Rather than originating from a derivation cohort with subsequent validation in a test cohort, the SYNTAX score was empirically developed based on an arbitrary ranking of lesion complexity. As such, further refinement of this purely anatomical score is theoretically possible by differently weighing the variables it incorporates or considering other angiographic variables such as TIMI flow. In this regard, the original SYNTAX score, as well as the Clinical SYNTAX and NERS scores, were the only ones to have good discrimination and good calibration for risk prognostication of cardiac death. However, the Clinical SYNTAX score had a better index of separation and net reclassification improvement than both the anatomical SYNTAX and the NERS scores. These findings clearly indicate that integrating angiographic and clinical variables is required to construct more accurate prognostic models for patients with NSTEACS undergoing PCI.
This report has several limitations that should be acknowledged. As a retrospective analysis from a prospective, randomized trial, the results should be considered hypothesis generating. All patients included in this study were at medium or high risk, and all underwent coronary angiography. Moreover, patients treated with CABG or medical therapy, as well as those with a history of prior CABG or major comorbidities, were excluded. However, our principal objective was to address the prognostic accuracy of several risk scores in the specific subset of patients with NSTEACS undergoing PCI; the present findings should not be generalized to other subgroups. In clinical practice, scores incorporating angiographic variables are calculated by visual lesion assessment (rather than by core laboratory determination as in the present report), which would likely lead to greater interobserver variability. Significant clinical and angiographic differences between patients included and excluded in this study were apparent. This was mainly due to the significant proportion of patients excluded for prior coronary artery bypass graft surgery, for whom the SYNTAX score could not be calculated. All total occlusions were scored as having unknown duration; many of these occlusions in ACUITY may have been of short duration, leading to overestimation of the SYNTAX score. Important differences between scores in prognostic accuracy were apparent, but the extent to which these differences impact clinical decision making and outcomes warrants further investigation.
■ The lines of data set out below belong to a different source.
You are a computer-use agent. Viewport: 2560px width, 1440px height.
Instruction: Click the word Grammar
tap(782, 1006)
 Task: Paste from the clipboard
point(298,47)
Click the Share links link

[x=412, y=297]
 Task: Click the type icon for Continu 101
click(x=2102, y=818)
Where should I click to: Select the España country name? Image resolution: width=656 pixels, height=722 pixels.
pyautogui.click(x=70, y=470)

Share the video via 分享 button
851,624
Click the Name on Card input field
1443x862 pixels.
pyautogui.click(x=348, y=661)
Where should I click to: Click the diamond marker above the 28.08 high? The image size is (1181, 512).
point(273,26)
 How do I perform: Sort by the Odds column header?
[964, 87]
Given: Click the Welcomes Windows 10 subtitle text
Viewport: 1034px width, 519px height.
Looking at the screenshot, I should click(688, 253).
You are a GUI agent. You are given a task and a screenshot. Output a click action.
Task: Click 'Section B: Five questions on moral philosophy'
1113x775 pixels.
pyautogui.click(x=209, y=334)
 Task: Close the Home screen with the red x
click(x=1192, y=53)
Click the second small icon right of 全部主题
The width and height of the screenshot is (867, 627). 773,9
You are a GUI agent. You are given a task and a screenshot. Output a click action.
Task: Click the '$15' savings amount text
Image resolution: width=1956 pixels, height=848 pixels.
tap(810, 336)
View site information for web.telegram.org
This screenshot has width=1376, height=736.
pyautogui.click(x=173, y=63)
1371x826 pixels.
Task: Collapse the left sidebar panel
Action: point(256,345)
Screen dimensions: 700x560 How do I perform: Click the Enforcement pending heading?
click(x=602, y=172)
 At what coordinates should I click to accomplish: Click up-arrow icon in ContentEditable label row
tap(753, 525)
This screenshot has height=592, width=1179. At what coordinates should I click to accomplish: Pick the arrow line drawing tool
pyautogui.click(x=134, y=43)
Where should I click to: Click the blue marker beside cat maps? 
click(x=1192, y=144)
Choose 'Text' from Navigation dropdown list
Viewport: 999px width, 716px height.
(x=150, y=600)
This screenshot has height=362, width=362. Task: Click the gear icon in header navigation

In conclusion, in patients with NSTEACS undergoing PCI, risk scores incorporating clinical and angiographic variables had the highest discrimination for a broad spectrum of ischemic end points, including mortality, MI, target vessel revascularization, stent thrombosis, and MACE, and were reasonably well calibrated for most of these end points (although less so than scores based purely on clinical or anatomical variables alone). Depending on the end point considered, specific risk scores may be used to optimize predictive accuracy in clinical practice, although the Clinical SYNTAX score was the most accurate for risk prediction of 1-year cardiac mortality.